Dry Natural Gas Market Research, 2031
The global dry natural gas market size was valued at $0.7 trillion in 2021, and is projected to reach $1.4 trillion by 2031, growing at a CAGR of 7.7% from 2022 to 2031.
Natural gas is predominantly methane with smaller amounts of ethane, propane, butanes, pentanes, and heavier hydrocarbons. Dry gas is obtained by extracting moisture from natural gas. It comprises of processes such as use of pressure reduction, gravity separation, and emulsion “breaking” techniques. The gas that is produced may be used directly as fuel or as feedstock for the manufacturing of petrochemicals.
Recent advancements in exploration and drilling technology have led to a surge in domestic oil and gas production in recent years with economic and geopolitical implications. Relatively long and higher-pressure transmission pipelines allow greater economies of scale in the delivery of gas from remote sources of supply to consuming markets. New forms of LNG facilities, including (FLNG) Floating LNG, open new markets and expand the possibilities for gas supply diversity in developed markets. Russia remained the largest gas exporter, with around 197.7 billion cubic meter (bcm) of natural gas exported. Most of the pipelines used by Russia are of onshore form, commuting via Belarus, Ukraine, and China. The LNG trade is expected to witness a major expansion at a global level, resulting in increasing demand for natural gas.
The Russia-Ukraine war disrupted the chances of global economic recovery from the COVID-19 pandemic, at least in the short term. The war between these two countries has led to economic sanctions in multiple countries, a surge in commodity prices, and supply chain disruptions, causing inflation across goods & services, affecting many markets across the globe. Russia is one of the biggest producers of oil and natural gas. It also produced an average of 10.5 million barrels of liquid fuel products per day in 2020.

[Saved entries]
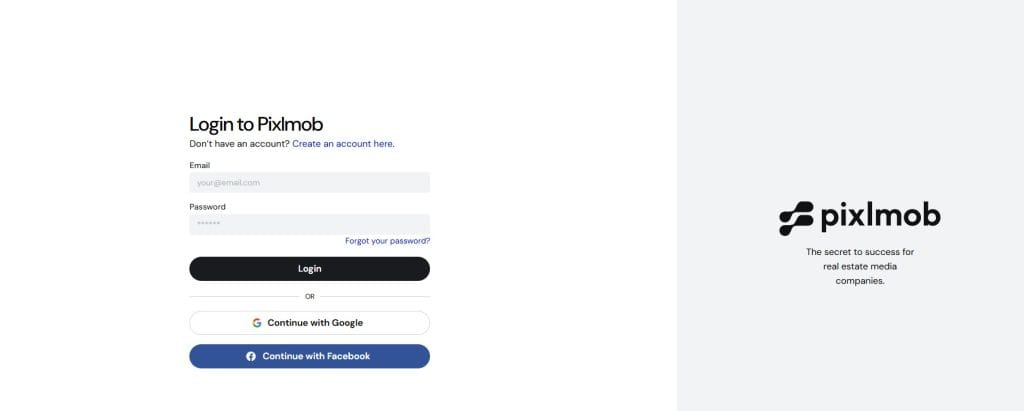The image size is (1024, 411).
Task: Click the Google logo icon
Action: (x=257, y=323)
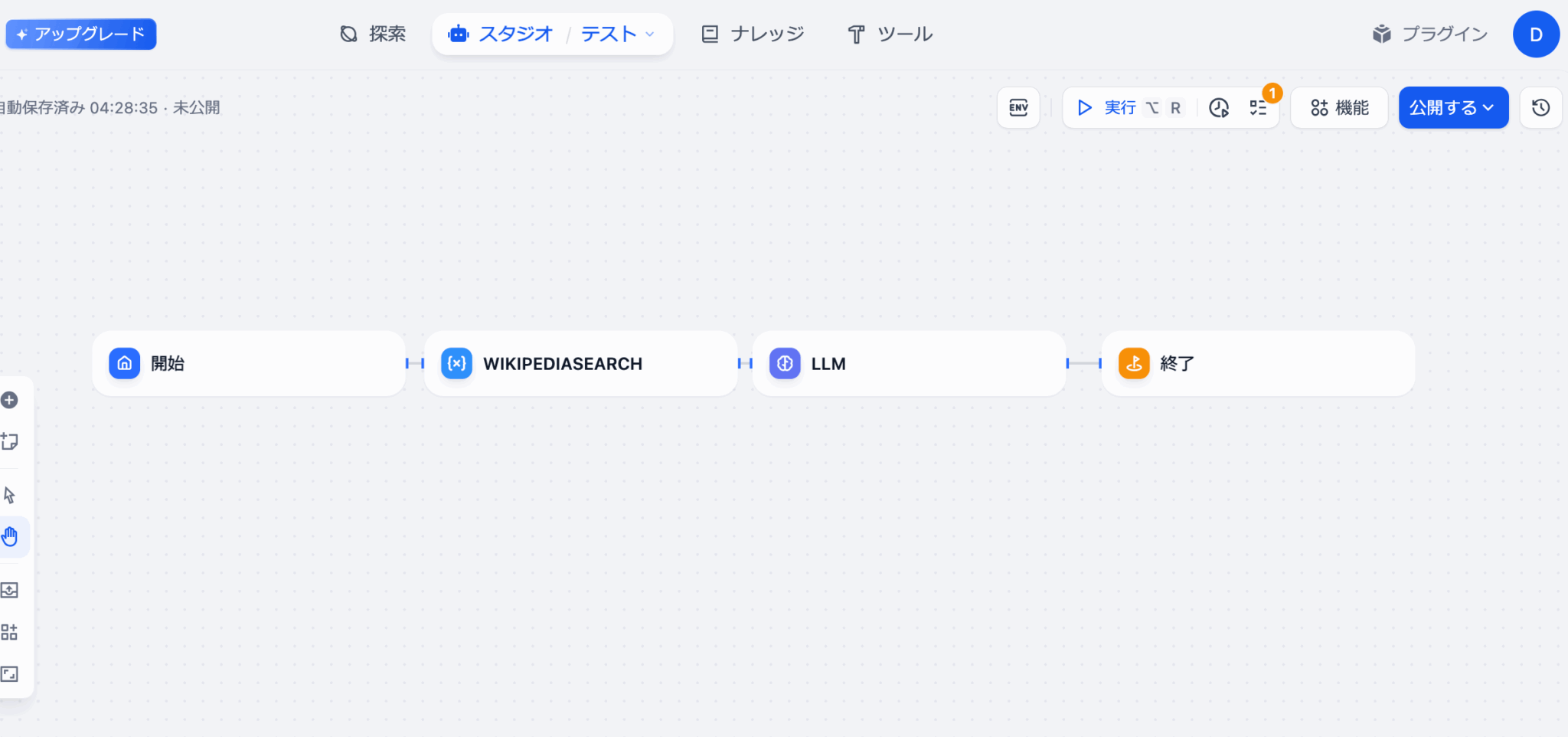Viewport: 1568px width, 737px height.
Task: Click the export image icon in left toolbar
Action: click(x=10, y=590)
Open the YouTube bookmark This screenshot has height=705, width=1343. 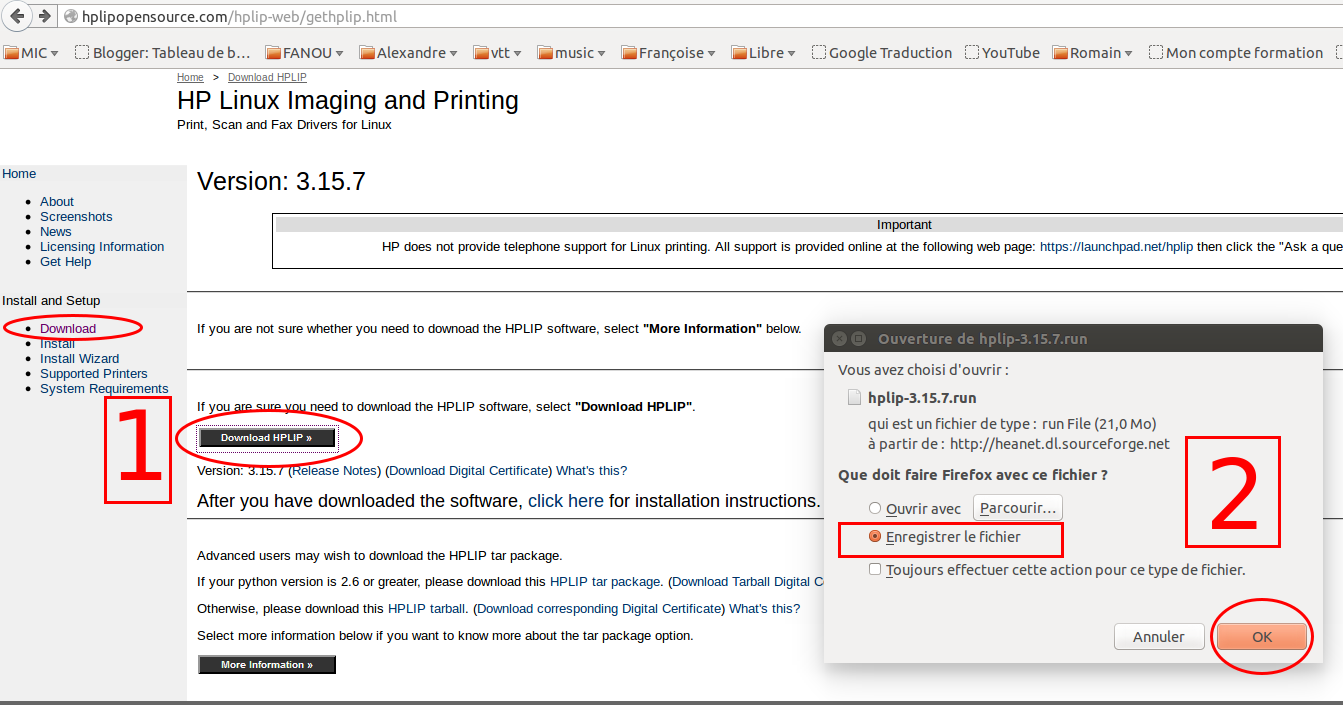coord(1002,53)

Work order 1: Summarize the dry natural gas market text in two sentences.
Work order 2: Using the dry natural gas market text, decide whether each statement agrees with it: (a) Russia remained the largest gas exporter; (b) dry gas is obtained by adding moisture to natural gas; (c) most of the pipelines used by Russia are offshore.

Written solution 1: The global dry natural gas market was valued at $0.7 trillion in 2021 and is projected to reach $1.4 trillion by 2031, growing at a CAGR of 7.7%. Dry gas is obtained by extracting moisture from natural gas, and the expected global expansion of LNG trade should raise demand for natural gas, while the Russia-Ukraine war has caused sanctions, higher commodity prices and supply chain disruptions.

Written solution 2:
(a) Yes: "Russia remained the largest gas exporter"
(b) No: "Dry gas is obtained by extracting moisture from natural gas."
(c) No: "Most of the pipelines used by Russia are of onshore form"